Oligonucleotide ligation assay detects HIV drug resistance associated with virologic failure among antiretroviral-naive adults in Kenya

Abstract

Background: Transmitted drug resistance (TDR) is increasing in some areas of Africa. Detection of TDR may predict virologic failure of first-line nonnucleoside reverse transcriptase inhibitor (NNRTI)-based antiretroviral therapy (ART).
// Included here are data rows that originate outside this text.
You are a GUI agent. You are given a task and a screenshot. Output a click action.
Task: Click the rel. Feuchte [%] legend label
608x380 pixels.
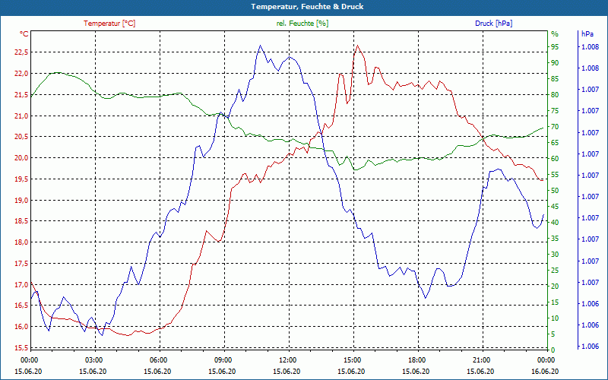pyautogui.click(x=302, y=24)
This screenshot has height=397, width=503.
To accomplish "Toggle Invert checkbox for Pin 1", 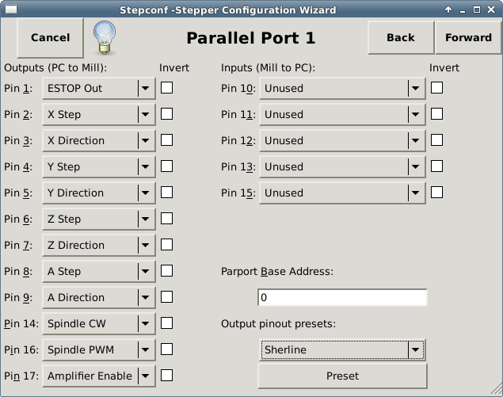I will coord(167,88).
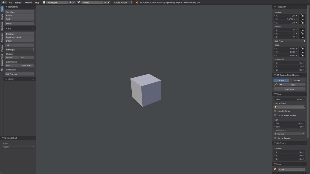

We evaluated the utility of a relatively inexpensive oligonucleotide ligation assay (OLA) to detect clinically relevant TDR at the time of ART initiation.

Methods: Pre-ART plasmas from ART-naive Kenyans initiating an NNRTI-based fixed-dose combination ART in a randomized adherence trial conducted in 2006 were retrospectively analyzed by OLA for mutations conferring resistance to NNRTI (K103N, Y181C, and G190A) and lamivudine (M184V). Post-ART plasmas were analyzed for virologic failure (≥1000 copies/mL) at 6-month intervals over 18-month follow-up. Pre-ART plasmas of those with virologic failure were evaluated for drug resistance by consensus and 454-pyrosequencing.

Results: Among 386 participants, TDR was detected by OLA in 3.89% (95% confidence interval: 2.19 to 6.33) and was associated with a 10-fold higher rate of virologic failure (hazard ratio: 10.39; 95% confidence interval: 3.23 to 32.41; P < 0.001) compared with those without TDR. OLA detected 24 TDR mutations (K103N: n = 13; Y181C: n = 5; G190A: n = 3; M184V: n = 3) in 15 subjects (NNRTI: n = 15; 3TC: n = 3). Among 51 participants who developed virologic failure, consensus sequencing did not detect additional TDR mutations conferring high-level resistance, and pyrosequencing only detected additional mutations at frequencies <2%. Mutant frequencies <2% at ART initiation were significantly less likely to be found at the time of virologic failure compared with frequencies ≥2% (22% vs. 63%; P < 0.001).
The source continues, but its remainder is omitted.